La sosta a pagamento è tornata a Torre del Greco, ma solo in parte. A circa una settimana dalla riattivazione delle strisce blu in centro, gli ausiliari del traffico hanno firmato i nuovi contratti di lavoro con Publiservizi, la società che gestisce ora gli stalli a pagamento.
La ripartenza arriva dopo mesi di sospensioni, rinvii e incertezze per i lavoratori coinvolti nel passaggio di cantiere dal precedente gestore, TMP, a Publiservizi. In quel periodo, secondo quanto riportato dalla stampa locale, gli addetti interessati sono rimasti senza turni e senza retribuzione.
Una ripartenza limitata al centro
La sosta a pagamento è ripartita il 9 settembre 2026 in dieci aree del centro di Torre del Greco. Nelle zone periferiche i parcometri restavano non operativi e la sosta rimaneva libera, in attesa di una successiva ordinanza comunale.
È questa partenza divisa all'origine del «servizio-spezzatino» descritto a livello locale: in centro gli automobilisti sono tornati a pagare, mentre la periferia attendeva l'attivazione.
I contratti firmati dopo la ripartenza
Circa una settimana dopo la ripartenza, gli ausiliari del traffico hanno sottoscritto i nuovi contratti con Publiservizi.
La documentazione di gara censiva 15 lavoratori della precedente gestione da riassorbire prioritariamente. Un accordo sindacale riferito al 16 settembre tutela l'anzianità maturata e porta l'orario a 40 ore settimanali, contro le 24 ore indicate per i precedenti appalti.
Dalle informazioni pubblicate non è ancora chiaro se tutti i 15 lavoratori censiti siano stati assunti alle stesse condizioni, o se il riassorbimento abbia riguardato un numero diverso di addetti. L'articolo principale non indica la data esatta di firma dei singoli contratti; il 16 settembre è la data associata all'accordo sindacale riportato.
Gestione settennale, tariffe confermate
La gestione della sosta a pagamento è affidata a Publiservizi per sette anni.
La tariffa ordinaria riportata è di 1 euro l'ora, con un minimo di 50 centesimi per 30 minuti.
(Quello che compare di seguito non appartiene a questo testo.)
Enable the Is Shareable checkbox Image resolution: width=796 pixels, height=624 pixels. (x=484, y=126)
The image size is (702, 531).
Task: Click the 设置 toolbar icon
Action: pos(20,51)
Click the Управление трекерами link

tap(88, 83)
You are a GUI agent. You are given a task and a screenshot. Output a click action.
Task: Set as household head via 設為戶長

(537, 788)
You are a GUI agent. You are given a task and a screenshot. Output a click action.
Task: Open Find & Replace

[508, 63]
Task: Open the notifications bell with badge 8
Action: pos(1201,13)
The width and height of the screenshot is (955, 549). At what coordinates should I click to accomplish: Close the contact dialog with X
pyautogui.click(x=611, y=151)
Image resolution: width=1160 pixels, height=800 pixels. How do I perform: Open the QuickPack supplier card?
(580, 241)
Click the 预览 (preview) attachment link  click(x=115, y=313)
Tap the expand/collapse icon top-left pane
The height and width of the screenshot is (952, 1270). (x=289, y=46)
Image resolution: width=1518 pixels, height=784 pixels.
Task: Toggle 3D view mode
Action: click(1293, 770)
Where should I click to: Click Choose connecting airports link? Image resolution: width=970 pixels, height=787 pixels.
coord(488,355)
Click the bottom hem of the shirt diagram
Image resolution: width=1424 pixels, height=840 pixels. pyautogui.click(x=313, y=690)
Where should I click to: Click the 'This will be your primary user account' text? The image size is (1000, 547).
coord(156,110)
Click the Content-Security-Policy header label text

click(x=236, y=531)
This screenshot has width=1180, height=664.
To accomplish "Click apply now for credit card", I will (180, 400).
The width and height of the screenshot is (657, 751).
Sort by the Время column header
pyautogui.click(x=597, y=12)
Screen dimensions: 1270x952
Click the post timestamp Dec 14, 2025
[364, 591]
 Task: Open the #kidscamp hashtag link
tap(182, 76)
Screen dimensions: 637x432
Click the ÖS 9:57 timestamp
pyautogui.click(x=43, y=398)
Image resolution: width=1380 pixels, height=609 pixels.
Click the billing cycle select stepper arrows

Gli abbonamenti mensili costano 80 euro per una singola strada e 100 euro per l'intero territorio comunale. Gli abbonamenti offrono agli utenti abituali, in particolare pendolari e residenti del centro, un'alternativa prevedibile al pagamento orario.
Un comunicato politico ripreso localmente quantifica la concessione in 1.297 stalli e cita la possibilità di modificare tale numero fino al 20 per cento. Questo dato non è stato verificato su un'ordinanza comunale pubblicata né sul capitolato integrale di gara, per cui gli automobilisti devono considerare la mappa definitiva degli stalli a pagamento soggetta a successive decisioni comunali.
Cosa devono sapere ora gli automobilisti
Per ora la distinzione pratica è geografica. Nelle dieci aree centrali riattivate valgono le ordinarie regole orarie e gli abbonamenti. Fuori da quelle aree, la sosta restava libera mentre i parcometri erano inattivi, in attesa di ulteriori indicazioni del Comune.
Chi usa regolarmente il centro deve controllare la segnaletica stradale e i parcometri in funzione prima di pagare, soprattutto vicino al confine tra zone attive e zone non ancora attive. Chi valuta un abbonamento deve confrontare l'opzione per singola strada con quella per l'intera area: gli abbonamenti sono rilevanti solo dove il controllo è effettivamente operativo.
Cosa resta da chiarire
Restano aperte due questioni. La prima è il completamento dell'estensione alla periferia: quando i parcometri diventeranno operativi e se un nuovo provvedimento estenderà la sosta a pagamento alle zone restanti. La seconda riguarda l'occupazione: quanti dei 15 lavoratori indicati per il riassorbimento siano stati effettivamente assunti e a quali condizioni definitive.
Né l'ordinanza comunale integrale né il capitolato completo di gara erano direttamente disponibili nella ricerca pubblicata, per cui i dettagli amministrativi sono riportati attraverso articoli e comunicati pubblicati. Ulteriori avvisi comunali dovranno chiarire il perimetro finale della sosta a pagamento e l'esito occupazionale definitivo.